- Knocknagoshel Location in Ireland
- Coordinates: 52°19′53″N 9°22′53″W﻿ / ﻿52.33133°N 9.38128°W
- Country: Ireland
- Province: Munster
- County: County Kerry
- Time zone: UTC+0 (WET)
- • Summer (DST): UTC-1 (IST (WEST))
- Irish Grid Reference: R055208

= Knocknagoshel =

Village in County Kerry, Ireland

Knocknagoshel, officially Knocknagashel, is a village in County Kerry, Ireland. It is around 15 km south east of Listowel. According to the 2011 census, the population of the Knocknagashel Electoral Division (which includes the village and approximately 40 km^{2} of the surrounding rural hinterland) was 697 (down from 721 as of 2006).

==History==
Knocknagoshel is a village in northeast County Kerry, close to the borders with counties Limerick and Cork. In August 1916, Cardinal Cassata granted power to Bishop John Mangan to establish a parish in Knocknagoshel, having formerly been part of Brosna parish.

A banner, carried by local men at a rally addressed by politician Charles Stewart Parnell in Newcastle West in 1891, made reference to Knocknagoshel. The banner, which read "Arise Knocknagoshel, and take your place among the nations of the earth!", is commemorated by a plaque on the gable end of a house in the centre of Knocknagoshel village.

Just outside the village is a steeply inclined field, which in 1923 was part of Baranarigh Wood, where five soldiers of the Irish Free State National Army were killed by a booby trap mine on 6 March of that year during the Irish Civil War. The men killed at Knocknagoshel included three officers and two privates, one of whom was a local man. Lieutenant Pat O’Connor was targeted by the Anti-Treaty IRA because of his knowledge of the local IRA organisation and the men involved in it and because of the manner in which he had pursued the anti-treaty guerrillas. The soldiers were lured into the trap by false information about a Republican dugout in the area. The attack was responded to by a series of reprisals against the anti-treaty side. This included the torture of local men by Free State troops who were then tied to mines in Ballyseedy, killing them when the mine exploded. Altogether, Free State troops killed or executed 19 Republican prisoners in Kerry over the next two weeks.

The Gaelic footballer Eddie Walsh, who played at half-back with the Kerry senior football team, was from Knocknagoshel.

==Culture==

=== Festivals ===
The annual pattern festival, known locally as "the pattern" is held on 15 August. The word pattern comes from the Irish "patrun" or English "patron". In the old days, most Irish parishes had a patron saint. On the saint's feast day, the parishioners celebrated what was known as a "pattern day", with Mass and a visit to the holy well dedicated to the local saint. In the evening, the families of Knocknagoshel compete in a ribbon twirling competition. One member of each of the competing families twirl their family ribbons in tune to traditional music.

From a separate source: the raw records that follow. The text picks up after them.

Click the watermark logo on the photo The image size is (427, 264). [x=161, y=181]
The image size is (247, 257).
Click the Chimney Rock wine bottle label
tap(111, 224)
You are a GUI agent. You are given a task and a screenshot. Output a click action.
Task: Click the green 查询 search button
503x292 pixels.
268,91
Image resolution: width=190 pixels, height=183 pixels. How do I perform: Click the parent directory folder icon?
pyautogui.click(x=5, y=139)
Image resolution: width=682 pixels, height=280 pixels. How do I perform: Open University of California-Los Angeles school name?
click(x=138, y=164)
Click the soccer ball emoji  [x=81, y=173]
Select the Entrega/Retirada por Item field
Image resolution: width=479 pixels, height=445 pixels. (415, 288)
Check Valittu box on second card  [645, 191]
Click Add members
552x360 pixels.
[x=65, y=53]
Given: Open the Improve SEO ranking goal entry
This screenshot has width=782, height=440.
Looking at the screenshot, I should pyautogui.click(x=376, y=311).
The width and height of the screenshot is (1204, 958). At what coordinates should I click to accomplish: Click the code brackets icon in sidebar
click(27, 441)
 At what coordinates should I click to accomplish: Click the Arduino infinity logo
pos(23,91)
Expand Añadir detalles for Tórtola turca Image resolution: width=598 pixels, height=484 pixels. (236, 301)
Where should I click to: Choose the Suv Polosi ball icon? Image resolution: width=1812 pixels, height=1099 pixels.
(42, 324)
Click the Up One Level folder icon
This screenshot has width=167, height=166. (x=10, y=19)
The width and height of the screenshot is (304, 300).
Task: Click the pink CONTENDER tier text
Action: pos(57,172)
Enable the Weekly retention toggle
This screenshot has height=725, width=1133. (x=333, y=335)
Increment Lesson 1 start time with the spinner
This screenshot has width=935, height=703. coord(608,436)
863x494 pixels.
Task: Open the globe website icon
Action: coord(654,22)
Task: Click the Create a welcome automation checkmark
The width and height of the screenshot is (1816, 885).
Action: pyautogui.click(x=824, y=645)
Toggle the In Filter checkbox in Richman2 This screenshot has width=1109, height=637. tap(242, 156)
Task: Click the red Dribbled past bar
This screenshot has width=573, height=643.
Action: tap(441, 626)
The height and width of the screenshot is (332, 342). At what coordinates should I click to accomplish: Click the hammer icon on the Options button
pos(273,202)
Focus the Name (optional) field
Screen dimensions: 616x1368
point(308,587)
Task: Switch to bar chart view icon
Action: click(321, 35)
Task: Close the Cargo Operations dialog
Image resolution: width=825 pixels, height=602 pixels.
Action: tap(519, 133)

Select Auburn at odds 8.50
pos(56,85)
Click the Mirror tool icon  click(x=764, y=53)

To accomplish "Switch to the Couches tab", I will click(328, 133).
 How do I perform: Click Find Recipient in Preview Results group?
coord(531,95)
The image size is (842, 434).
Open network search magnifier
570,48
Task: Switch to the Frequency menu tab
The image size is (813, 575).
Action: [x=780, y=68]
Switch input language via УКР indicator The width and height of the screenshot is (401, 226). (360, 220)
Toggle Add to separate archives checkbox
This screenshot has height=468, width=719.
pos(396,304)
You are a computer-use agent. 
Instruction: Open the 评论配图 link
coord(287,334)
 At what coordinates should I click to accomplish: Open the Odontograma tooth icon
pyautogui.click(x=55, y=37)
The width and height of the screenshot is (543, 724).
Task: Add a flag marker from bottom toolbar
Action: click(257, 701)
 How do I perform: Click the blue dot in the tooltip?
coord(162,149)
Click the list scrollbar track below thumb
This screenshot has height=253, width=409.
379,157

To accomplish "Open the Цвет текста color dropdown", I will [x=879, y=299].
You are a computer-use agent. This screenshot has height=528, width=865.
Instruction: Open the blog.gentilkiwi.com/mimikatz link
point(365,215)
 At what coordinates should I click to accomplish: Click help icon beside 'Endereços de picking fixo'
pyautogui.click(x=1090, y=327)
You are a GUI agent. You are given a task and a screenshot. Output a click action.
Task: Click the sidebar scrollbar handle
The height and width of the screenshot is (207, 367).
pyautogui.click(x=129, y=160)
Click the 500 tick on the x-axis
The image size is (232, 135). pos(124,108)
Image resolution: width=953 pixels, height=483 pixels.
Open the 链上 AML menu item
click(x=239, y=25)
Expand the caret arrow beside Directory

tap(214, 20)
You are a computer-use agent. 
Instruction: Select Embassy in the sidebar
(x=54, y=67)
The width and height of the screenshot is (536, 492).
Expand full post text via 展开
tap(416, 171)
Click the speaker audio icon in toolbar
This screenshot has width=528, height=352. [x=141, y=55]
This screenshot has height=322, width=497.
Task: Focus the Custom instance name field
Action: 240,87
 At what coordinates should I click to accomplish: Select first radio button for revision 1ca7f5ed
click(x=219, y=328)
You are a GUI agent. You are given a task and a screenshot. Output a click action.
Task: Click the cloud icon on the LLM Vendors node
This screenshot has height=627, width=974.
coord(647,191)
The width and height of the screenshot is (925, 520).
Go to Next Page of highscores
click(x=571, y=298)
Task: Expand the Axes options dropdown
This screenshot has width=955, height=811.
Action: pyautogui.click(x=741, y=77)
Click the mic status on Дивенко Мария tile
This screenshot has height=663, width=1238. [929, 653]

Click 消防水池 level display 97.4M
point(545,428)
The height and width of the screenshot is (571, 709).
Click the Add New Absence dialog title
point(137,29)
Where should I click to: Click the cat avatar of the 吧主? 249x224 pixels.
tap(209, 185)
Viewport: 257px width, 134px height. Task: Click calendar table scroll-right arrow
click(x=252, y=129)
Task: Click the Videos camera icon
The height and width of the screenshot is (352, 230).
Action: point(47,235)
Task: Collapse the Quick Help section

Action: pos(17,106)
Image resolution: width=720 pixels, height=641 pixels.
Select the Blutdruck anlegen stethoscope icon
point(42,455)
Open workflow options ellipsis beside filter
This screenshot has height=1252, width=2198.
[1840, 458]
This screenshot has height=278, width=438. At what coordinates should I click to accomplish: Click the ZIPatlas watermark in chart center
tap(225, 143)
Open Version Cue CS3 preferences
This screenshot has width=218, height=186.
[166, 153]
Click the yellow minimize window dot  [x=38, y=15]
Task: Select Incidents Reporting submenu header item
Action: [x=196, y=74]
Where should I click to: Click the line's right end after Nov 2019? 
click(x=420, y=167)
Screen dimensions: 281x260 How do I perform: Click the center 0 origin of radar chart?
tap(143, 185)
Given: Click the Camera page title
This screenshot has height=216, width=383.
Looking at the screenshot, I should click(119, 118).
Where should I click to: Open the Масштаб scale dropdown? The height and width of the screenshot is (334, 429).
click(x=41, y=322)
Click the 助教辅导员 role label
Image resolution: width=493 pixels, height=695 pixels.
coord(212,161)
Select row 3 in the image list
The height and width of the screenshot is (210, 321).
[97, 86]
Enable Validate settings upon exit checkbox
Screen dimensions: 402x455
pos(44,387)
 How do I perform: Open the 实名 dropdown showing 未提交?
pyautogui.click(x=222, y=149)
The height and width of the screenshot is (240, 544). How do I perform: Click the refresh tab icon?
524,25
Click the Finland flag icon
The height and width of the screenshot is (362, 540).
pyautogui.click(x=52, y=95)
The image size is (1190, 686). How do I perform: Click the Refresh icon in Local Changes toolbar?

The Nelius O'Connor Traditional Music Festival which began in 2004 takes place in July each year, with musicians, singers and storytellers invited to take part.

=== Drama ===
The Spike Players is a local drama group which started with a variety show in 2010. In 2011, the group staged the comedy Troubled Bachelors, and in 2016 self-produced The Mountainy Puck, which led to an invitation to perform in London. In 2020, the group produced and performed a Sam Cree play titled Separate Beds.

=== Literature ===
Works based in Knocknagoshel include Gander at the Gate by Rory O'Connor and Tomorrow Was Another Day by Seamus O'Connor.

==Sport==
The local Gaelic Athletic Association club, Knocknagoshel GAA, was founded in 1932. The club won the Castleisland District League in 1941, 1944 and again in 1946.

In 1950, the Castleisland District team, including Knocknagoshel players won the County Championship. The divisional St Kieran's Gaelic football side won the 1988 championship and also contained Knocknagoshel players. A number of Knocknagoshel footballers (both Senior men and Ladies' Gaelic footballers) have also played with Kerry teams.

Knocknagoshel won the North Kerry League in 1978, 1983 and 1997.